Pick out every line in the data below that holds "estrés".
########
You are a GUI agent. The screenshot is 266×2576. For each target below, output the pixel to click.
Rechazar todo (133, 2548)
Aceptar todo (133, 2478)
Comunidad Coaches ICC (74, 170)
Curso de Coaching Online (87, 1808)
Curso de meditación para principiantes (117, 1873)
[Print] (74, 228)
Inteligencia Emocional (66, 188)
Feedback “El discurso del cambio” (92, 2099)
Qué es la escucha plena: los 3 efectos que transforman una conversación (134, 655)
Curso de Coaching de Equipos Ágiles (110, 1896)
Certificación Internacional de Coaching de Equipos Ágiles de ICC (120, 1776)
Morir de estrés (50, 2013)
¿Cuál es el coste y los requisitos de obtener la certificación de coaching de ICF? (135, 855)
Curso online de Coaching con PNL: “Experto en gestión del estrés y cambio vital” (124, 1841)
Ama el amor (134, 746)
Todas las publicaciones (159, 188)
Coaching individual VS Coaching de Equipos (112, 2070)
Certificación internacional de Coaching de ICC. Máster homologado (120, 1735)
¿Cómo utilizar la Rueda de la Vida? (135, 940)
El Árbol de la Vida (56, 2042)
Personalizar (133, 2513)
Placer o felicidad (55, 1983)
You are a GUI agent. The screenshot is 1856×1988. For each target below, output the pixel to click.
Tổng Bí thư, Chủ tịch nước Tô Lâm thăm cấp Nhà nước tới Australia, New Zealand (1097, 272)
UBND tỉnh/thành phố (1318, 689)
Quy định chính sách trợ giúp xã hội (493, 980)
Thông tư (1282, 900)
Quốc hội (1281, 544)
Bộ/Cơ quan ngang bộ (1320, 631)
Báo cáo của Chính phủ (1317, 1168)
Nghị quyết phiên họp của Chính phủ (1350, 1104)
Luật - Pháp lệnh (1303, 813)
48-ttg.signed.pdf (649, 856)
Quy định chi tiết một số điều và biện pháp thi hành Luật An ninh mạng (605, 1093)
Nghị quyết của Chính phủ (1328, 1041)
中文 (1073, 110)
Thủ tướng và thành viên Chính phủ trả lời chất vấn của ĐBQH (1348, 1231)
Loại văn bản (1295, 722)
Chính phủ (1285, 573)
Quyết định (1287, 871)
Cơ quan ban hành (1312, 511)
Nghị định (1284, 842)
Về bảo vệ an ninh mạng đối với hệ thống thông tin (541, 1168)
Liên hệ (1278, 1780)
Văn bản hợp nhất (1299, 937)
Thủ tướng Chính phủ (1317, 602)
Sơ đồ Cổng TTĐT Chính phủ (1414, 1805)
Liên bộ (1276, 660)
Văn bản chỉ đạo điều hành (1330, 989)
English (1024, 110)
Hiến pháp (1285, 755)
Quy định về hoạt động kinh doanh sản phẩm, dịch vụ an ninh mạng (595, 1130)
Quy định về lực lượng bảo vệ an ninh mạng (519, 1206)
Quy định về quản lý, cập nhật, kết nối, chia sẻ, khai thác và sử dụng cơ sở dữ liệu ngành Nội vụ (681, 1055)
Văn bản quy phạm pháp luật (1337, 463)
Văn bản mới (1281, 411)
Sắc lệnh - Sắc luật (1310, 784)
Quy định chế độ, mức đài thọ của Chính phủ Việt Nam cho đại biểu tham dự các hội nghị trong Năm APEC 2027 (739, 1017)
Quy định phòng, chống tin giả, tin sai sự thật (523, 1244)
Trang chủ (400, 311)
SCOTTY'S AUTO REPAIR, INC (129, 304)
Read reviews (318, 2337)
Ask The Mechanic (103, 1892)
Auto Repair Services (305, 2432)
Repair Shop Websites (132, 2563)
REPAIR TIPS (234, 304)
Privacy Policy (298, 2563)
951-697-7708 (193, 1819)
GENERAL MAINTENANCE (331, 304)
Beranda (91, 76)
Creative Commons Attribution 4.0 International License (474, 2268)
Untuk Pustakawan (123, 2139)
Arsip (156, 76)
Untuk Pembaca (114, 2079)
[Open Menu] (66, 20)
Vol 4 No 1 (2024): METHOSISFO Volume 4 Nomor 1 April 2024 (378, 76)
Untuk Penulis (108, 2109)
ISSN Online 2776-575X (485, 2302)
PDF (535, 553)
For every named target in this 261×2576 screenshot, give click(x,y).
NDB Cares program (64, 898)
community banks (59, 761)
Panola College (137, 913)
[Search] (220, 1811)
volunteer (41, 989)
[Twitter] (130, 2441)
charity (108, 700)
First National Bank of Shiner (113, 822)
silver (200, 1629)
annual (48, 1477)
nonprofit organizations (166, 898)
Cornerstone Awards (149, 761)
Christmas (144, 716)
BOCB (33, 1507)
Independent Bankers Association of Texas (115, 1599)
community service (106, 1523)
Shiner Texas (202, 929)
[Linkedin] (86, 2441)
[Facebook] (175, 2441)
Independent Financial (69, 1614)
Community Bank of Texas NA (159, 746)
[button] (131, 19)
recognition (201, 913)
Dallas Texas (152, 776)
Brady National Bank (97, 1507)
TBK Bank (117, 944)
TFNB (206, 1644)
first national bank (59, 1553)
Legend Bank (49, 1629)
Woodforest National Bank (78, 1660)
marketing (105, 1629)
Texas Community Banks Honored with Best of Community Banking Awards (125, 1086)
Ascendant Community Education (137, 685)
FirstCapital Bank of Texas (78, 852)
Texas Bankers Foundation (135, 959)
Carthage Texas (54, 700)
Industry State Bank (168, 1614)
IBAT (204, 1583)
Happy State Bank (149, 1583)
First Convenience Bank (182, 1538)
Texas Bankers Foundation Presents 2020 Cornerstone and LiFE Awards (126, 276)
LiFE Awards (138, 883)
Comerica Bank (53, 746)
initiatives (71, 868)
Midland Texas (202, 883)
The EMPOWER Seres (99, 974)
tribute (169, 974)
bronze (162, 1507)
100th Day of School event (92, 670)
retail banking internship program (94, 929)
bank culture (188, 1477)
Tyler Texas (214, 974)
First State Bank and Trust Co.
########
**Exercise solution**
Morir de estrés (50, 2013)
Curso online de Coaching con PNL: “Experto en gestión del estrés y cambio vital” (124, 1841)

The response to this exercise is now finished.